**Приведённый текст**
_ _ _ _ _ _ _

Поэтому герои К. Чорного, с их, казалось бы, очень «простенькой», но зато и вечной мечтой о человеческой жизни,— наши настоящие современники в этом грозном и новом мире. «Так все и допытывали меня — не имею ли я намерение пустить на ветер целое государство!..— говорит Невада — отец Волечки.— Побойтесь, говорю, бога! Пособирайте вы, говорю, золото со всего света, сделайте из него трон, посадите на него меня управлять половиной мира, а чтобы весь мир выхвалял меня, так я буду просить и молить вас: отпустите, пожалуйста, дайте мне счастье сползти с этого трона: я столько лет ржи не сеял, кола даже не затесал, в кузне коня не ковал, в мельнице муки не молол, пашни не нюхал, сапог не мазал, щи не хлебал, не наслушался вволю, как петухи поют, как люди по-людски говорят».
***
Говорят, в организме человека собраны бактерии почти всех возможных болезней, но человек может прожить, не заболев ими, если не возникнут благоприятные для бактерий условия.

_ _ _ _ _ _ _

**Предоставленные материалы**
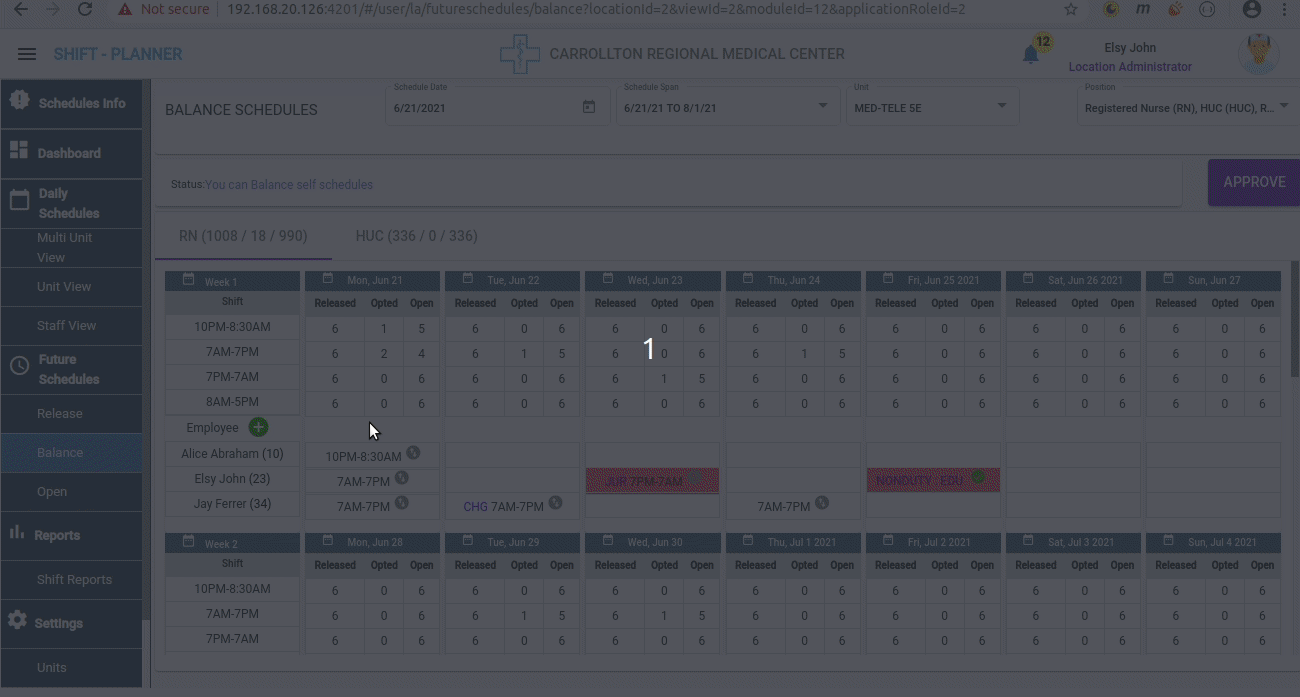Screen dimensions: 1300x697
Task: Bookmark page with the star icon
Action: (x=1071, y=9)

_ _ _ _ _ _ _

**Задания**
1. Почему, согласно приведённому тексту, Невада стал бы молить, чтобы ему позволили сползти с золотого трона? Ответьте одним–тремя предложениями.
2. Как можно короче пересказать абзац приведённого текста, начинающийся словами «Поэтому герои К. Чорного», сохранив его главные факты?
3. Кем Невада приходится Волечке по приведённому тексту?

**Результаты выполнения**
1. Он столько лет не сеял ржи, не затесал даже кола, не ковал коня в кузне и не молол муки на мельнице. Он не нюхал пашни, не мазал сапог и не хлебал щей. Он не наслушался вволю, как поют петухи и как люди по-людски говорят.

2. Герои К. Чорного с их будто бы «простенькой», но вечной мечтой о человеческой жизни — наши настоящие современники в грозном и новом мире. Невада, отец Волечки, говорит, что его допытывали, не хочет ли он пустить на ветер целое государство. Он отвечает, что даже с трона из золота, управляя половиной мира, просил бы отпустить его. Ведь он столько лет не сеял ржи, не ковал коня, не молол муки, не нюхал пашни, не хлебал щей и не слышал вволю, как поют петухи и по-людски говорят люди.

3. Невада — отец Волечки.